Exercise brief –
Duplicate the section of the listing below that begins with the line containing "Show hidden system tray icons" and ends with the line containing "Action: pyautogui.click(x=30, y=431)", keeping both of those lines. Copy those lines character for character and leave out everything else.

[Records from a data collection]

---*---

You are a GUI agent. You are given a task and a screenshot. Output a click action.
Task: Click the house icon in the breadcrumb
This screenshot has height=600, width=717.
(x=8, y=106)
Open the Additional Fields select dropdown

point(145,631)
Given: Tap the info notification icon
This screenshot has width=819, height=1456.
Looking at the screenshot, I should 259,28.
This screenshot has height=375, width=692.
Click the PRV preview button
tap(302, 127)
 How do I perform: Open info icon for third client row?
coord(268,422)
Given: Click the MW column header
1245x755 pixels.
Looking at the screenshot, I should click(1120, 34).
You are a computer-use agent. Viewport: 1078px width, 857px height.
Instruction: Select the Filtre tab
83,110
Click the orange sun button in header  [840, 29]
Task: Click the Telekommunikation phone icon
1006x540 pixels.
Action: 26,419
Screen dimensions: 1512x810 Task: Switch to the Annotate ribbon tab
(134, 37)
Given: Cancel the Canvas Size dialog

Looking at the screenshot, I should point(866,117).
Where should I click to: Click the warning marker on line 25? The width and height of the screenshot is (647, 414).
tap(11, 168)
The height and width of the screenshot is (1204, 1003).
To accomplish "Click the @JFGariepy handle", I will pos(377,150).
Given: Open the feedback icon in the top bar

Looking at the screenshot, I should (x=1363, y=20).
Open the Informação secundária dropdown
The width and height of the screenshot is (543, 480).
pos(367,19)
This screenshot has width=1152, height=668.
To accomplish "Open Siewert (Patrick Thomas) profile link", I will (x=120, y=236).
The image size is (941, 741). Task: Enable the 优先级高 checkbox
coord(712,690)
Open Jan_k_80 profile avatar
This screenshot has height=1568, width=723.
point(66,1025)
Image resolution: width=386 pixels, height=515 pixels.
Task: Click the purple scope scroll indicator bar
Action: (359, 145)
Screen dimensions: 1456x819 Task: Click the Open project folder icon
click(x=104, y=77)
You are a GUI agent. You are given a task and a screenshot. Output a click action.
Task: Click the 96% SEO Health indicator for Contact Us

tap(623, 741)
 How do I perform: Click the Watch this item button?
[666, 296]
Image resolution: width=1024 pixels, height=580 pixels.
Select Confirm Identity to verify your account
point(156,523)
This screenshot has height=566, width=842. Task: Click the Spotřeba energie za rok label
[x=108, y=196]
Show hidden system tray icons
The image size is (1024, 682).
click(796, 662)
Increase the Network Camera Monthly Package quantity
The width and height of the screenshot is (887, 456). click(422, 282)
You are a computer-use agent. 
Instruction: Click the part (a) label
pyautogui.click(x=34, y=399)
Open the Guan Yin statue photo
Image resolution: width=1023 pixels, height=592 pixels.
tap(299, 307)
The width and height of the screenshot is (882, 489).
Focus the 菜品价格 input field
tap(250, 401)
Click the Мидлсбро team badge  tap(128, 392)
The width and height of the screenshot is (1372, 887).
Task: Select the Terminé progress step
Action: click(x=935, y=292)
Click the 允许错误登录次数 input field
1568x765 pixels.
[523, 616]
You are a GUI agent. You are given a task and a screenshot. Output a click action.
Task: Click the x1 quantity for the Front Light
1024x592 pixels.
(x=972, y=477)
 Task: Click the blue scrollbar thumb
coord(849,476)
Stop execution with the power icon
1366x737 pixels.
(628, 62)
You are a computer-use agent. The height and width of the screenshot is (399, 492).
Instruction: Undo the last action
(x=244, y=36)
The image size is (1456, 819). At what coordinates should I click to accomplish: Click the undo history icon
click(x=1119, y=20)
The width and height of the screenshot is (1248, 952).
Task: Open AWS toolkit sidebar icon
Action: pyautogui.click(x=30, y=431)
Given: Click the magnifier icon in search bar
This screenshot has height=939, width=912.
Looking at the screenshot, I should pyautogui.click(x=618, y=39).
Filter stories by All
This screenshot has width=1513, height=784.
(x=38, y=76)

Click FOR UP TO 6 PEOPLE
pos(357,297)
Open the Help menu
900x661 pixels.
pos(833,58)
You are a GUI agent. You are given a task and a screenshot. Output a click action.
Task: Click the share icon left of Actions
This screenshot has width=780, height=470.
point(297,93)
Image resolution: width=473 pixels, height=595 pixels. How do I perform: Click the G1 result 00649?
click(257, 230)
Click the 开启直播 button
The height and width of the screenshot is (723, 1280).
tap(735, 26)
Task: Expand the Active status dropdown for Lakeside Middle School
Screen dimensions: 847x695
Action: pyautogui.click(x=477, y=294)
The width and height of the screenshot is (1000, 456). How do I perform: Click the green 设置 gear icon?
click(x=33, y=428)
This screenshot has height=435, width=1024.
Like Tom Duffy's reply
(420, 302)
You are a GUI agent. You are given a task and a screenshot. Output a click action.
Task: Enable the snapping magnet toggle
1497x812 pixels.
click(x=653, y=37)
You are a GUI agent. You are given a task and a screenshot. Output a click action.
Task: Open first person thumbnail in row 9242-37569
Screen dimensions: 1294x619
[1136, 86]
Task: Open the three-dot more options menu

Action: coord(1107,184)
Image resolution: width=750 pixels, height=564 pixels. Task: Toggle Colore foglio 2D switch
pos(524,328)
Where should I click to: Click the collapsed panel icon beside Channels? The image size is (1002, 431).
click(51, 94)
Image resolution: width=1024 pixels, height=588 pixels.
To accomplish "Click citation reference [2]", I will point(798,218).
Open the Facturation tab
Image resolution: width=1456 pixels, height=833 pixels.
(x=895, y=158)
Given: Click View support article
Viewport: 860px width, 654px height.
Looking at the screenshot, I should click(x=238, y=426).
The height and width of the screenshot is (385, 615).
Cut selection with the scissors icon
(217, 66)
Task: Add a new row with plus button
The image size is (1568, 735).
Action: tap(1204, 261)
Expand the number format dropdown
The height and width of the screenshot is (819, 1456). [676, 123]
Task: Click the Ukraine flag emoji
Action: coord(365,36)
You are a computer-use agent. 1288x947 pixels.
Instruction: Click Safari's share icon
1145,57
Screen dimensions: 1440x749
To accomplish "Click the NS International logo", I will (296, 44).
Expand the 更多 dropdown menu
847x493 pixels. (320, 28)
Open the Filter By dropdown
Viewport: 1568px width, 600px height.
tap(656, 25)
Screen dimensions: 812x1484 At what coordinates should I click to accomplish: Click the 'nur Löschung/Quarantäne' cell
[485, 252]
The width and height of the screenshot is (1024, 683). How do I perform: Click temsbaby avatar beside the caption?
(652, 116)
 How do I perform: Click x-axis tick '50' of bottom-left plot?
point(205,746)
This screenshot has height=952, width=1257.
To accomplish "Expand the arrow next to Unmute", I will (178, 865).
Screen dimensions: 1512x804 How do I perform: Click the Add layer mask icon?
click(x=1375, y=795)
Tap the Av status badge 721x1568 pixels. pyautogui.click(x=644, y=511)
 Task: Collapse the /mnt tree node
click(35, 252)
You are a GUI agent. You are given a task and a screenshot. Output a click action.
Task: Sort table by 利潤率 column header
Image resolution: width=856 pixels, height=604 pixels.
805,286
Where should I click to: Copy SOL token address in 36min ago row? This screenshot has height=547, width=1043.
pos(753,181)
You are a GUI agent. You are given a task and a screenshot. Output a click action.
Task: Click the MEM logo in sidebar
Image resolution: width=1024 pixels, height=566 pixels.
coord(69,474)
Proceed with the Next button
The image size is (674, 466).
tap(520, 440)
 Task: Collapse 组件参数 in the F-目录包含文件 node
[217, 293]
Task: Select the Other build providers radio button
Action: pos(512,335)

---*---

Full output –
Show hidden system tray icons
The image size is (1024, 682).
click(796, 662)
Increase the Network Camera Monthly Package quantity
The width and height of the screenshot is (887, 456). click(422, 282)
You are a computer-use agent. 
Instruction: Click the part (a) label
pyautogui.click(x=34, y=399)
Open the Guan Yin statue photo
Image resolution: width=1023 pixels, height=592 pixels.
tap(299, 307)
The width and height of the screenshot is (882, 489).
Focus the 菜品价格 input field
tap(250, 401)
Click the Мидлсбро team badge  tap(128, 392)
The width and height of the screenshot is (1372, 887).
Task: Select the Terminé progress step
Action: click(x=935, y=292)
Click the 允许错误登录次数 input field
1568x765 pixels.
[523, 616]
You are a GUI agent. You are given a task and a screenshot. Output a click action.
Task: Click the x1 quantity for the Front Light
1024x592 pixels.
(x=972, y=477)
 Task: Click the blue scrollbar thumb
coord(849,476)
Stop execution with the power icon
1366x737 pixels.
(628, 62)
You are a computer-use agent. The height and width of the screenshot is (399, 492).
Instruction: Undo the last action
(x=244, y=36)
The image size is (1456, 819). At what coordinates should I click to accomplish: Click the undo history icon
click(x=1119, y=20)
The width and height of the screenshot is (1248, 952).
Task: Open AWS toolkit sidebar icon
Action: pyautogui.click(x=30, y=431)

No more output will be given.